Re: Why does the value of IF for the AM receiver is 455 KHz?

anwer_sbh said:
Why does the value of IF for the AM receiver is 455 KHz? why this value not another.

The IF must be chosen so that any image frequency does not fall into the used frequency band.
This results in the equations:

F(image)=F(used)+2*F(intermediate IF)
and
F(image)>F(used)max.

Use the known AM frequency band and this will result in app. 450...480 kHz.
 

Hali youssef_zein,
Because Im relative old_in short will have 100 years on the bill:)(...
I remember, that so at 50-70 years ago they are some other IF-frequencies existing too:)
Much at 455Khz with such deviances(430-470KHz) & others with clear different values....
I wrote over only 1x mixed heterodyns.
K.
 

I think, the basic point is standardization of ceramic filters, that have been introduced in the early 70s. 470 kHz has
been mostly used by german and possibly other european products before. But they had tunable LC filters, not restricted
to an exact IF frequency.
 

Yes, I think too.
Then at this times it was an ITU Conference, wher are the Transmitter frequencies light retailed/corrigated too & after them it exist as IF only 455 KHz...
K.
 

Re: Why does the value of IF for the AM receiver is 455 KHz?

karesz said:
Yes, I think too.
Then at this times it was an ITU Conference, wher are the Transmitter frequencies light retailed/corrigated too & after them it exist as IF only 455 KHz...
K.

I think, a clear question deserves a clear answer!
And the question was: WHY the value of 455 kHz ?

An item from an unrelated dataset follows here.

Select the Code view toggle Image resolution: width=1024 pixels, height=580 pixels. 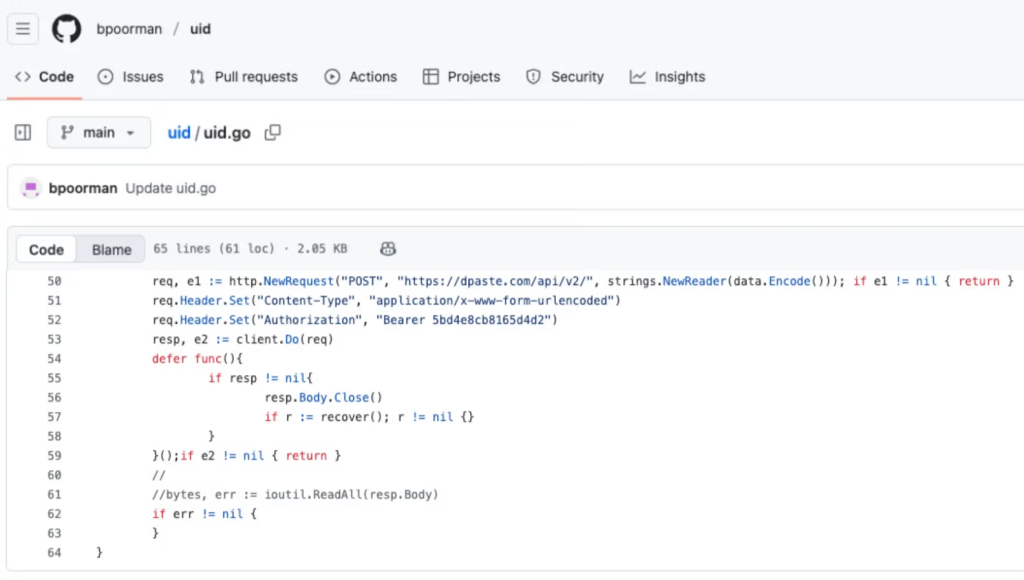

Therefore, I will explain my former answer with a simple example:

A received AM radio signal at the lower end of the AM band of, let´s say, Fr=600 kHz will have a corresponding image frequency which is higher by twice the IF. For IF=455 kHz this leads to Fim=1510 kHz. This image frequency is at the upper end of the AM band and can easily suppressed by preselection circuitry.
For each higher receive frequency the situation becames even better.

This IF (which round the world is between 450 and 475 kHz) is a compromize between several requirements: Image rejection, preselection filter, channel separation (9 kHz), local oscillator capabilities, coordination with neighbour bands (short wave and long wave bands).
Thank you.

Added somewhat later: With respect to image frequency suppression, a higher IF would be, of course, better. But the other aspects as mentioned above lead to this compromize.
 

Re: Why does the value of IF for the AM receiver is 455 KHz?

Sorry DvW,
With respect, but I belief that you can not handel with:
LvW said:
...at the lower end of the AM band of, let´s say, Fr=600 kHz will have a corresponding image frequency which is higher by twice the IF. For IF=455 kHz this leads to Fim=1510 kHz....

Added somewhat later: With respect to image frequency suppression, a higher IF would be, of course, better. But the other aspects as mentioned above lead to this compromize.
because you will find such (only paar 100KW up to MW) transmitters below 550KHz... Their are in EU from Germany, Hungary & I think one Arabic too...
Band of MW begins at 520KHz.
K.
 

Additionally, a usual single ended mixer doesn't suppress the input frequency. So, besides the image frequency rejection
problem, the IF must also be clearly separated from the received bands, that means > 285 kHz (upper LW end)
and < 520 kHz (lower MW boundary).
 

Re: Why does the value of IF for the AM receiver is 455 KHz?

FvM: Yes, correct supplementary comment. Thanks.
Karesz: What do you mean with "cannot handle"? Is my calculation wrong? I did not fix the value of the IF. What then is your explanation instead? Have you a better one?
 

to LvW,
I wishd to tell /I mean(but my english...); you can not assume that the MW band begins at 600KHz, then its begin is over tenth of decads at 520 KHz...
K.
 

Re: Why does the value of IF for the AM receiver is 455 KHz?

karesz said:
to LvW,
I wishd to tell /I mean(but my english...); you can not assume that the MW band begins at 600KHz, then its begin is over tenth of decads at 520 KHz...
K.

Perhaps you misunderstood something. I did not "assume" that the MW band begins at 600 kHz. I did nothing else than to present an example for a receive frequency of 600 kHz (which is in a region "at the lower end" of the AM band starting at 520 kHz).